Aim of the task: From the material below, retype exactly the lines that begin at the line with "Click the horizontal" and end after the line with "The height and width of the screenshot is (174, 212)."; pictures stay out of the copy.

Segment Open

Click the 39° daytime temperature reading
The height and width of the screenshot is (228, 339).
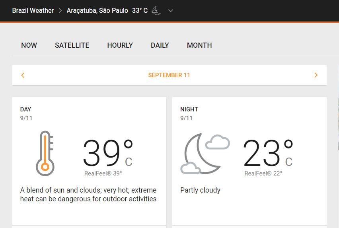pyautogui.click(x=108, y=153)
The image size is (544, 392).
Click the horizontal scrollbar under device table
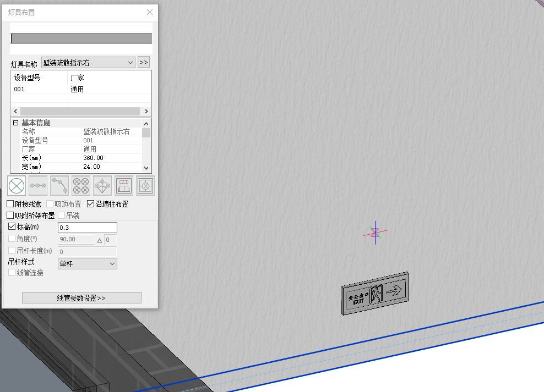(80, 111)
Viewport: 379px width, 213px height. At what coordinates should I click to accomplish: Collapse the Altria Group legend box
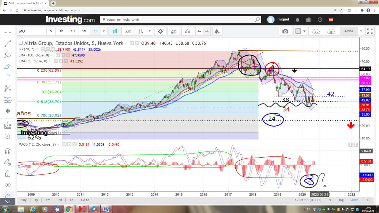(20, 43)
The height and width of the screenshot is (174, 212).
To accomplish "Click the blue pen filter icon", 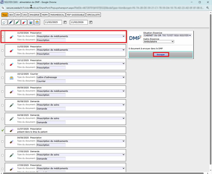I will (11, 22).
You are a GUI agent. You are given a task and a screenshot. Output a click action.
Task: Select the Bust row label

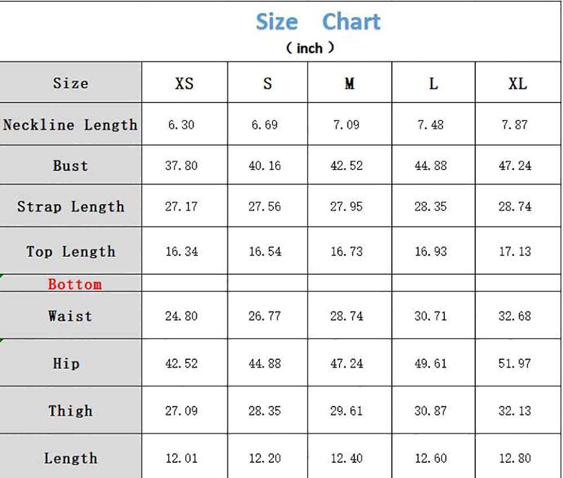70,166
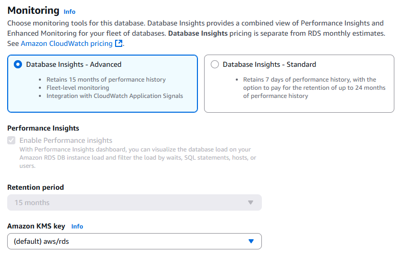
Task: Click the external link icon after CloudWatch pricing
Action: pos(119,44)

Segment Closed

Problem solution:
Click the horizontal scrollbar under device table
(80, 111)
Viewport: 379px width, 213px height. At what coordinates should I click to accomplish: Collapse the Altria Group legend box
(20, 43)
The height and width of the screenshot is (174, 212).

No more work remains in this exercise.